# Source material:
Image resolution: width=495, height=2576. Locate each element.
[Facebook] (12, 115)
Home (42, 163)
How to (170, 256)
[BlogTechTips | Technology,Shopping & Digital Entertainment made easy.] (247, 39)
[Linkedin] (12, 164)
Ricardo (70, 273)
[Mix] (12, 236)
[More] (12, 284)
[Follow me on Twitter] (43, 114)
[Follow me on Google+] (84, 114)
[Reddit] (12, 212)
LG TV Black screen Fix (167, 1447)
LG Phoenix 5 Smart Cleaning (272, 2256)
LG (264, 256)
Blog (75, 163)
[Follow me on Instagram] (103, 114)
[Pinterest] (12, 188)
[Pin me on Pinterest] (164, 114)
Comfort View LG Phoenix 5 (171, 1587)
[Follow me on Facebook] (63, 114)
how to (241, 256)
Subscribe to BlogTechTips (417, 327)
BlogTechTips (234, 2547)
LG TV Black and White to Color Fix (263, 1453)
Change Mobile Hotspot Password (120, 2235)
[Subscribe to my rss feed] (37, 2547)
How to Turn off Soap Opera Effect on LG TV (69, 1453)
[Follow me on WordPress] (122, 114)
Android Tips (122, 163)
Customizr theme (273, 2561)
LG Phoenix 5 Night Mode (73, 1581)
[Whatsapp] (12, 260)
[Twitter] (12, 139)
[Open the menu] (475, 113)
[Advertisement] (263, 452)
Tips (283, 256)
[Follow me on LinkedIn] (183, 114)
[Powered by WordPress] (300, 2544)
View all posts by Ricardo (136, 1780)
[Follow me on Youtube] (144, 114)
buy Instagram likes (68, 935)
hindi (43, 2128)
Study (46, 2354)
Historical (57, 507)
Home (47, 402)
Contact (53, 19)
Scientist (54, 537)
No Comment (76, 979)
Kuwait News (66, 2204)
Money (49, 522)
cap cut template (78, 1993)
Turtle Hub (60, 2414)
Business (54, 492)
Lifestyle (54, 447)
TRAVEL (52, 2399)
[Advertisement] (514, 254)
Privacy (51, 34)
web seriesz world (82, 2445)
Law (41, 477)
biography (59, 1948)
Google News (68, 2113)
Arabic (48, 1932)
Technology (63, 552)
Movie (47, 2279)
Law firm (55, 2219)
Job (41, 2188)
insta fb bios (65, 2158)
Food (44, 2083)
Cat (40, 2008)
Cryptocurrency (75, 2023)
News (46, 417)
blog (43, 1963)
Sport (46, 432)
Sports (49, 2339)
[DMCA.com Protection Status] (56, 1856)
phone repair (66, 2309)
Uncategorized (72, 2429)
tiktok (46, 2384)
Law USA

# Assignment:
Exact copies of all entries are what's needed here.

# Expected answer:
Image resolution: width=495, height=2576. Locate each element.
[Facebook] (12, 115)
Home (42, 163)
How to (170, 256)
[BlogTechTips | Technology,Shopping & Digital Entertainment made easy.] (247, 39)
[Linkedin] (12, 164)
Ricardo (70, 273)
[Mix] (12, 236)
[More] (12, 284)
[Follow me on Twitter] (43, 114)
[Follow me on Google+] (84, 114)
[Reddit] (12, 212)
LG TV Black screen Fix (167, 1447)
LG Phoenix 5 Smart Cleaning (272, 2256)
LG (264, 256)
Blog (75, 163)
[Follow me on Instagram] (103, 114)
[Pinterest] (12, 188)
[Pin me on Pinterest] (164, 114)
Comfort View LG Phoenix 5 (171, 1587)
[Follow me on Facebook] (63, 114)
how to (241, 256)
Subscribe to BlogTechTips (417, 327)
BlogTechTips (234, 2547)
LG TV Black and White to Color Fix (263, 1453)
Change Mobile Hotspot Password (120, 2235)
[Subscribe to my rss feed] (37, 2547)
How to Turn off Soap Opera Effect on LG TV (69, 1453)
[Follow me on WordPress] (122, 114)
Android Tips (122, 163)
Customizr theme (273, 2561)
LG Phoenix 5 Night Mode (73, 1581)
[Whatsapp] (12, 260)
[Twitter] (12, 139)
[Open the menu] (475, 113)
[Advertisement] (263, 452)
Tips (283, 256)
[Follow me on LinkedIn] (183, 114)
[Powered by WordPress] (300, 2544)
View all posts by Ricardo (136, 1780)
[Follow me on Youtube] (144, 114)
buy Instagram likes (68, 935)
hindi (43, 2128)
Study (46, 2354)
Historical (57, 507)
Home (47, 402)
Contact (53, 19)
Scientist (54, 537)
No Comment (76, 979)
Kuwait News (66, 2204)
Money (49, 522)
cap cut template (78, 1993)
Turtle Hub (60, 2414)
Business (54, 492)
Lifestyle (54, 447)
TRAVEL (52, 2399)
[Advertisement] (514, 254)
Privacy (51, 34)
web seriesz world (82, 2445)
Law (41, 477)
biography (59, 1948)
Google News (68, 2113)
Arabic (48, 1932)
Technology (63, 552)
Movie (47, 2279)
Law firm (55, 2219)
Job (41, 2188)
insta fb bios (65, 2158)
Food (44, 2083)
Cat (40, 2008)
Cryptocurrency (75, 2023)
News (46, 417)
blog (43, 1963)
Sport (46, 432)
Sports (49, 2339)
[DMCA.com Protection Status] (56, 1856)
phone repair (66, 2309)
Uncategorized (72, 2429)
tiktok (46, 2384)
Law USA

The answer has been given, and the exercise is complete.